Example: How To Lose a Guy In 10 Days, She’s All That, Along Came Polly, Pretty Woman, You’ve Got Mail, Rock Star, Pearl Harbour, 10 Things I Hate About You, The Princess Diaries, Bridget Jones’s Diary, Shallow Hal, The Wedding Planner, Chasing Liberty, Simply Irresistible, Almost Famous, Josie and The Pussycats, A Walk To Remember, Life Or Something Like It, 28 Days, Hitch, Bubble Boy, Empire Records, Closer, Sweet November, Chasing Amy, About a Boy, Save The Last Dance, Love Actually, Maid in Manhattan, How To Deal, Runaway Bride, The Good Girl, Two Weeks Notice, Jersey Girl, and shall I go on?

They’re made to make money and they make it, so be it.

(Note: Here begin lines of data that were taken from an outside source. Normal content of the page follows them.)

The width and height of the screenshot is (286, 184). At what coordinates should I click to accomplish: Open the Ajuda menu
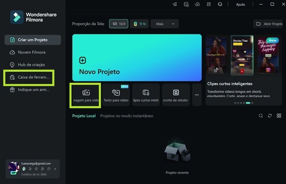click(241, 5)
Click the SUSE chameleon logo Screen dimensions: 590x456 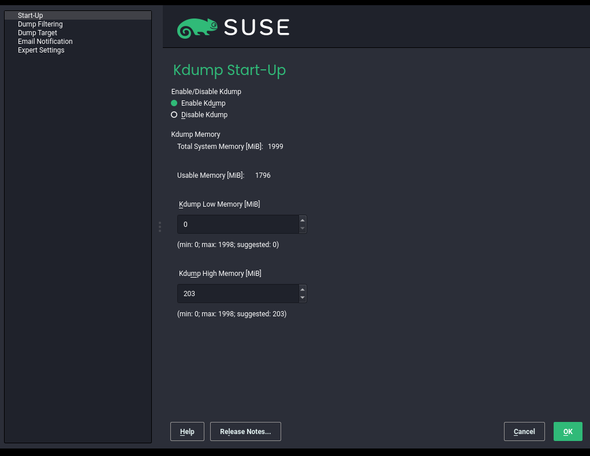pos(197,28)
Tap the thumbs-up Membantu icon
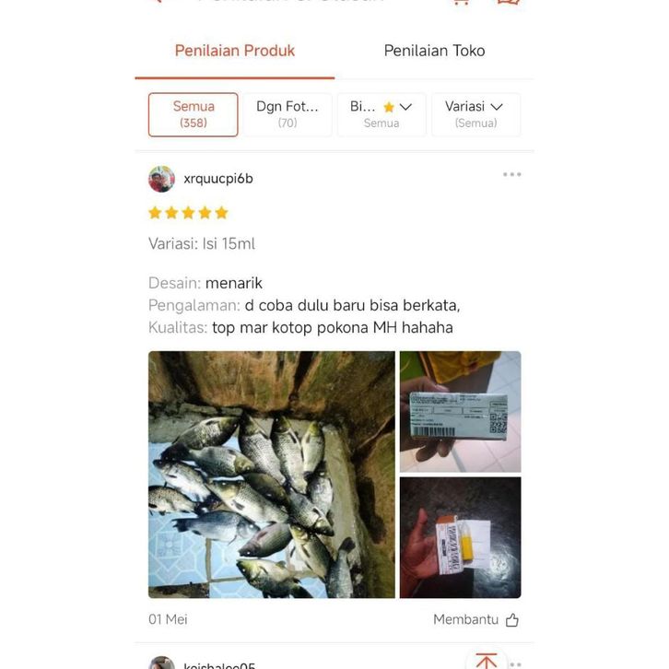This screenshot has height=669, width=669. point(511,619)
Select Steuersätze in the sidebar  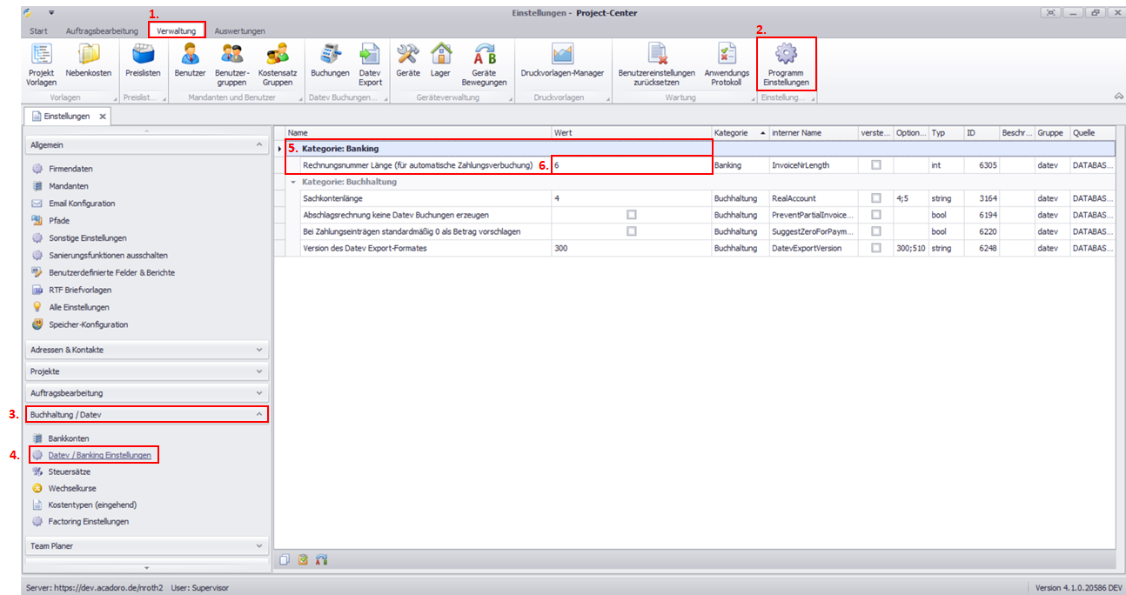click(69, 471)
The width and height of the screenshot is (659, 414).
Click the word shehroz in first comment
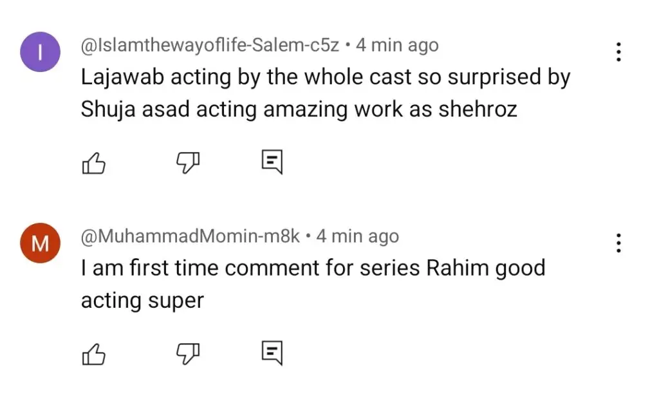point(478,109)
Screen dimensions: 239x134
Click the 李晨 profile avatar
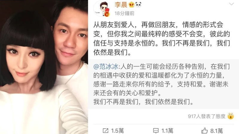click(102, 9)
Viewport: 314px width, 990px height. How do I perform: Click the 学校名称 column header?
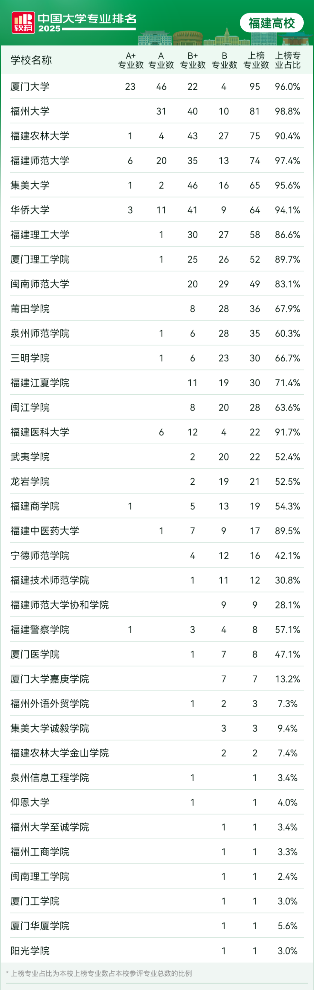31,60
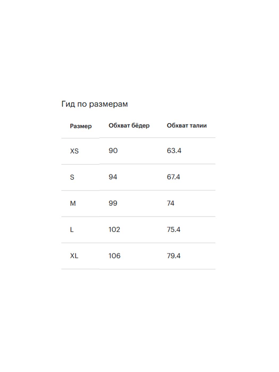279x372 pixels.
Task: Select the S size label
Action: tap(72, 177)
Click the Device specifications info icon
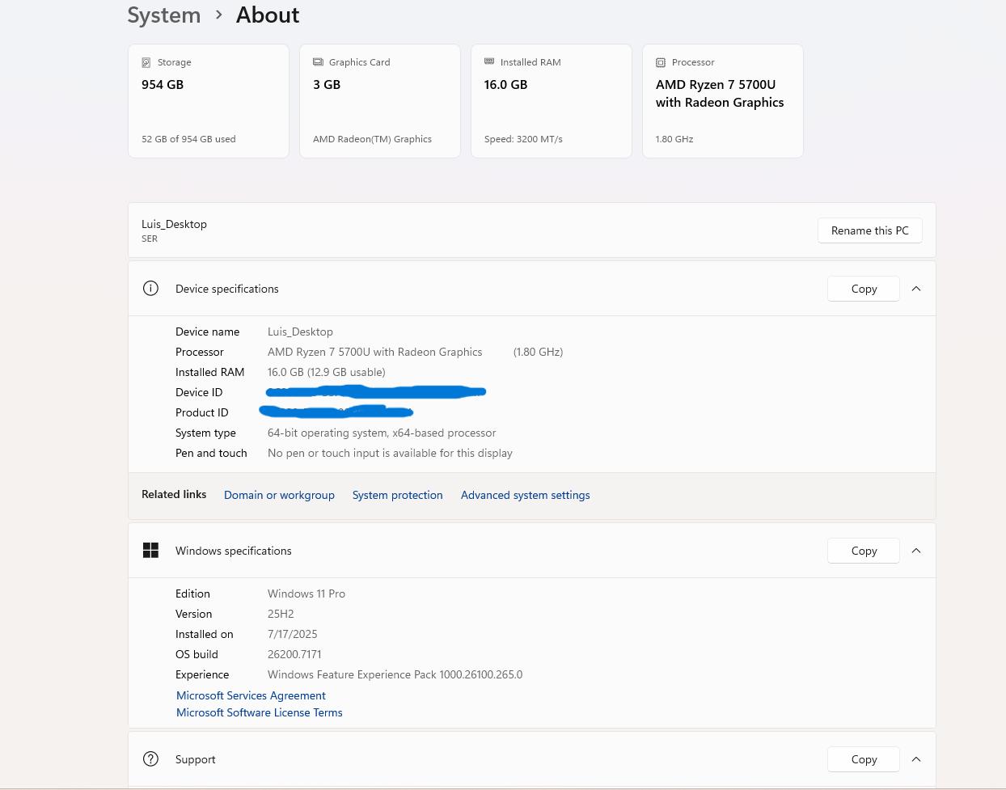Screen dimensions: 1006x790 [x=150, y=289]
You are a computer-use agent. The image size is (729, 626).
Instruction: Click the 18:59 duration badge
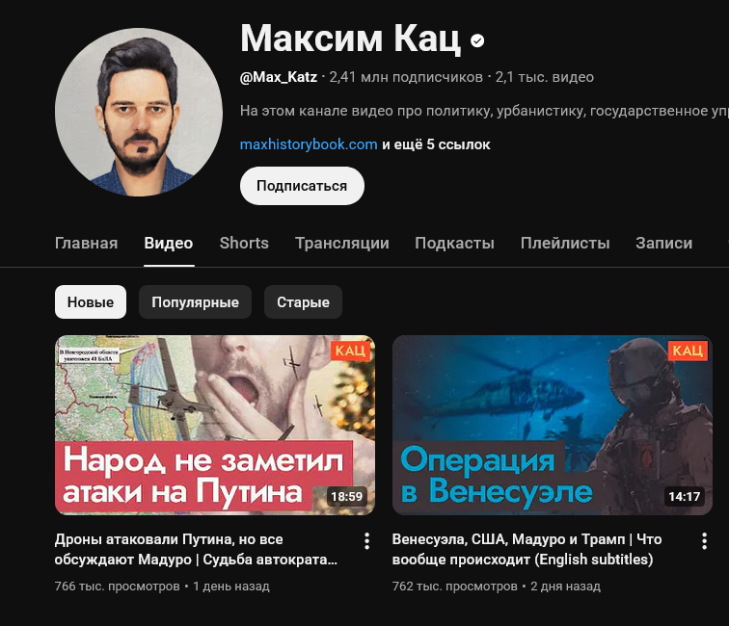pyautogui.click(x=346, y=496)
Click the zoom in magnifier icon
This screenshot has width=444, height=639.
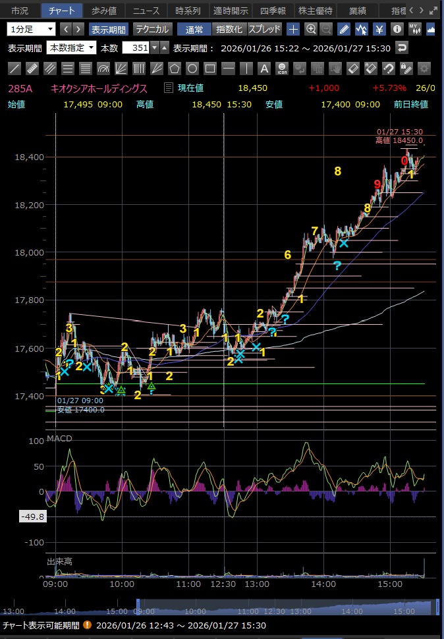[x=310, y=29]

Ps. Pearl Harbour is quite possibly the worst movie in existence.
Pps. This makes the Negro community and I even.

8 comments:

Christina said...

I saw that film and thought...jeez that actress is great and really fun to watch. What a wonderful choice to post on.

aShelteredTown said...

I'll give you a hand. aShelteredTown@hotmail.com on msn or e-mail.

Anonymous said...

Mr. Garbage--

It just means you have hideously bad taste. Awful, unacceptably pathetic taste. You're hardly a lost cause, therefore, as you will find you are in good company.

-Captain Moody

aShelteredTown said...

Pearl Harbour is the Romantic Comedy formula 4 times. It happens FOUR TIMES. My god, it's one of the only movies I was tempted to walk out of. Also Lord of the Rings 2 and The Perfect Score.

TastyPaper said...

Movies I've walked out of:

- Scary Movie

- Timeline (except I rented this, so I walked out of my living room.

aShelteredTown said...

It doesn't look like you've got it figured out, Singul. Add me, I'll set this shit straight.

Anonymous said...

Romantic Comedies to me are like fast food joints, they are everywhere and serve some uber-captialist purpose while disguising themselves as valid nutritional options. I therefore, as a rule, chose not to watch romantic comedies, just as I choose not indulge in a Whopper with Cheese (tasty as some may profess it to be) However, this boycott is not a hard and fast rule. Afterall, I occasionally find myself on predominately meaningless first dates with vapid brainless twits all dreamy-eyed at the thought of a perfectly romantic traditional date entailing a customary dinner and a movie, and in my attempts to not disappoint I regretably always let her drag me into some formulaic heart-string tugger starring some equally dreamy-eyed twit who happens to have recently graduated from the Meg Ryan school of crap acting, and Ben Affleck.

So in light of the inevitability of my suffering, I've chosen the lesser of all romantic comedy evils: British romantic comedies. I.E. About a Boy, Love Actually, etc. And yes, I do enjoy Hugh Grant.
Let me state for the record that the glaring exception to this is the whole Bridgitte Jones Diary and its equally intolerable sequel, mainly because Renee Zelwegger is a swamp donkey and I could mime a better british accent than she can muster with all her classical Actors Studio Training. But I digress.

Anyways, in conclusion: Romantic Comedies generally blow. British are more tolerable. Rene Zelwegger married Keney Chesney and now owns a sawed off shot-gun.

aShelteredTown said...

I've been looking for Man Bites Dog for awhile now. It's a bit much for my local video store, I think.